Once upon a time, years ago, I was stuck on a scene for a play. It was supposed to be a snappy exchange between two characters, one fearing for his life, and quite mad at the other for not getting the full import of the situation… As we are constantly told that good theatre (or narrative) dialogue must do, it was supposed to advance the plot and add to each character…

Except, it didn’t. No matter how I rewrote, and rewrote again, as soon as I tried to read it aloud it sounded stiff, off-key, downright wrong. I was fit to tear my hair out when my friend Flavia called to ask about something entirely unrelated. But Flavia knew me well enough that, by that small conversation about, say, rubber ducks, she could tell I wasn’t at my happiest. She asked what was wrong, and I said nothing – oh, nothing much. She pressed, and I spilled it all out.

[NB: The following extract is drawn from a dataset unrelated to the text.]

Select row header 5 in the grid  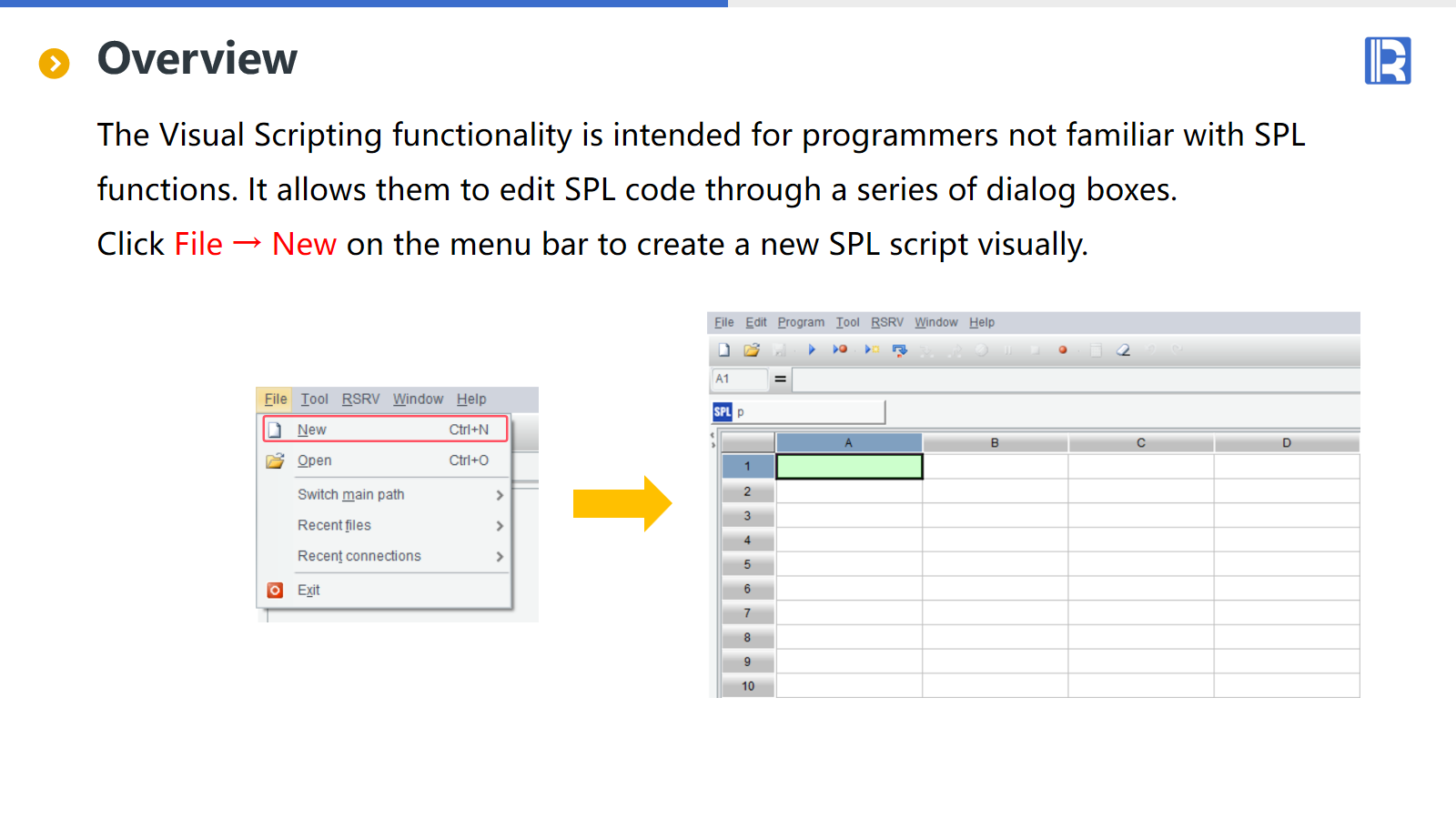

“Come, come,” she said. “It will turn out beautifully. You know it always does. Have a cup of tea.”

Which was solid advice – the part about the tea, at least. So I was fixing myself a cup, and brooding, when the bell rang. It was Flavia herself, come to the rescue.

“I’ll have a cup too, and you can read that scene to me,” she said.

My heart floated up from the bottom of my stomach where it had sunk. Only…

“It’s in English,” I objected. In spite of our combined – if a little erratic- efforts, Flavia’s English was still a little limited…

“So what?” she said with a shrug. “Translate! How many characters?”

And by the time tea was ready, she’d folded two pieces of paper into crude finger-puppets, so that I could hold up the one that was speaking at the moment.

“So you won’t have to stop and tell me who says what all the time,” she explained.

And I laughed, but took the puppets, and played out the scene, translating as I went.

And Flavia told me what she thought was wrong, and what she liked, and I made changes, and we tried again, and drank tea, and ate biscuits, and laughed, and… and a couple of hours later, the scene was in a much better shape, I no longer thought I should give up writing in favour of cross-stitching.

Flavia waved away my thanks, patted my head, called me a goose, and floated away – like some kind of red-haired, Desigual-wearing Mary Poppins of despairing playwrights.

Because that’s Flavia: always ready to run to the rescue, to lend a hand, thoroughly no-nonsense, never letting you wallow in self-pity. She’d run, and shake you out of it. and help. And show you that you most definitely could do it – no matter what. We can do it, was what she always said.

That’s Flavia.

That was Flavia. She’d been battling cancer these past twelve years, and her battle has ended last night. I have no words enough to say how terribly I’m going to miss her. And I suppose that the best thing I can do to remember her, is to always keep thinking that, whatever happens, I can do it – no matter what.